Alors ils peuvent venir avec leurs micros faire leur travail ?
Non.
Pourquoi ?
Je suis libre non ! J’ai le droit de choisir et ils sont libres de leurs commentaires. Pourquoi cela ne marche que d’un côté ? Ils peuvent commenter, écrire de leur côté et moi je n’ai pas cette liberté. Pourquoi ?
Vous trouvez les critiques injustifiées ou mal faites ?
Je ne parle pas des critiques, mais du traitement. Je ne rentre pas dans le sens des critiques. Dans le traitement et la présentation des choses, je trouve que ce n’est pas correct.
Ne craignez-vous pas une crise journalistes-sélectionneur qui pourrait nuire à l’environnement de la sélection ?

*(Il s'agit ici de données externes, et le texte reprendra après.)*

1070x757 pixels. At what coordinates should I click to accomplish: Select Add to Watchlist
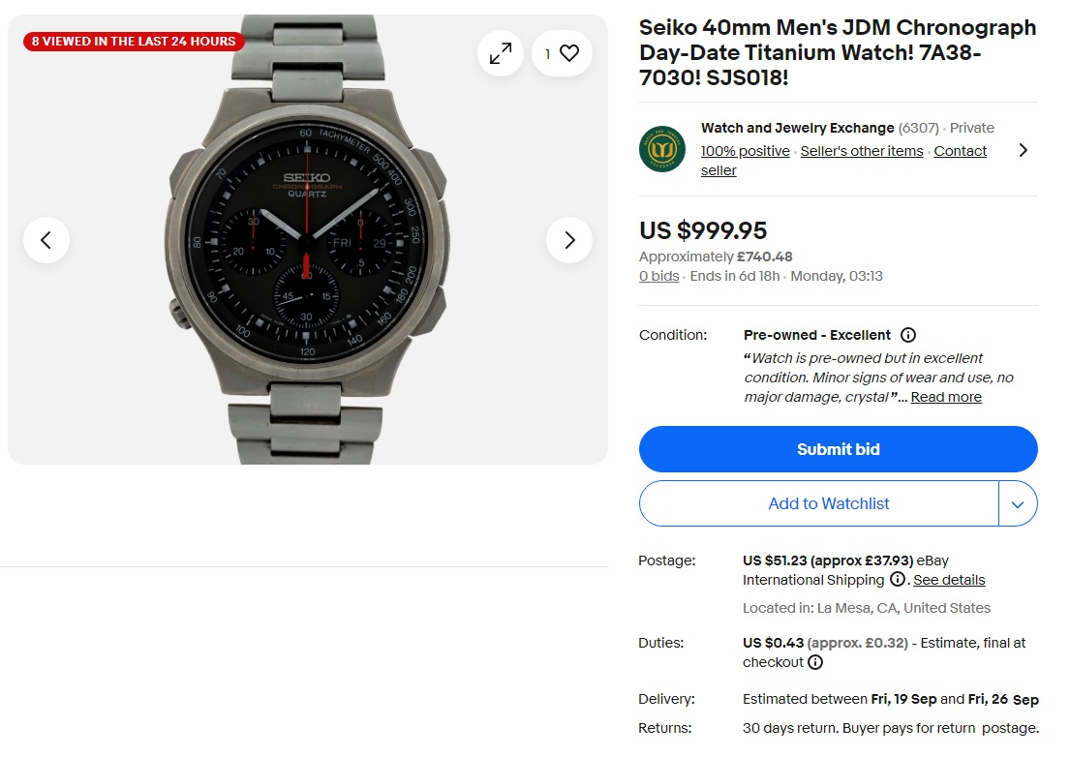tap(829, 503)
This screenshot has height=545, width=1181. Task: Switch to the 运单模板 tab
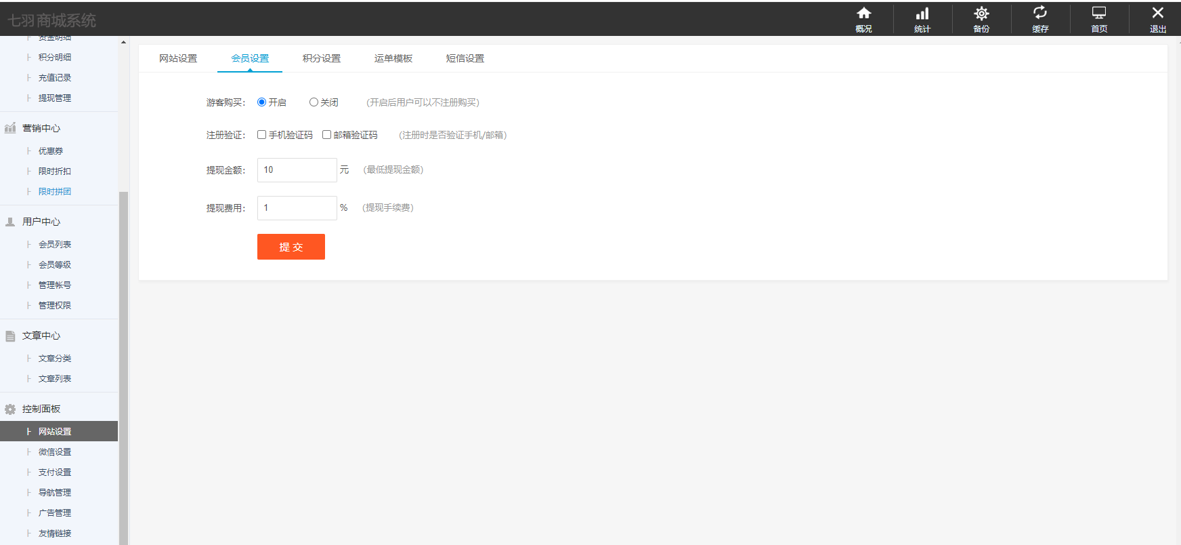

Vous savez très bien que c’était open à mon arrivée. Les gens assument leurs attitudes. Il ne faut pas réclamer des choses, si tout d’un coup on a eu un comportement pas net. Il y a même des choses qui se sont passées et qui étaient fausses. Et je ne vois pas le lien. Je ne suis pas en bisbilles encore une fois. C’est eux qui ne sont pas contents. C’est tout.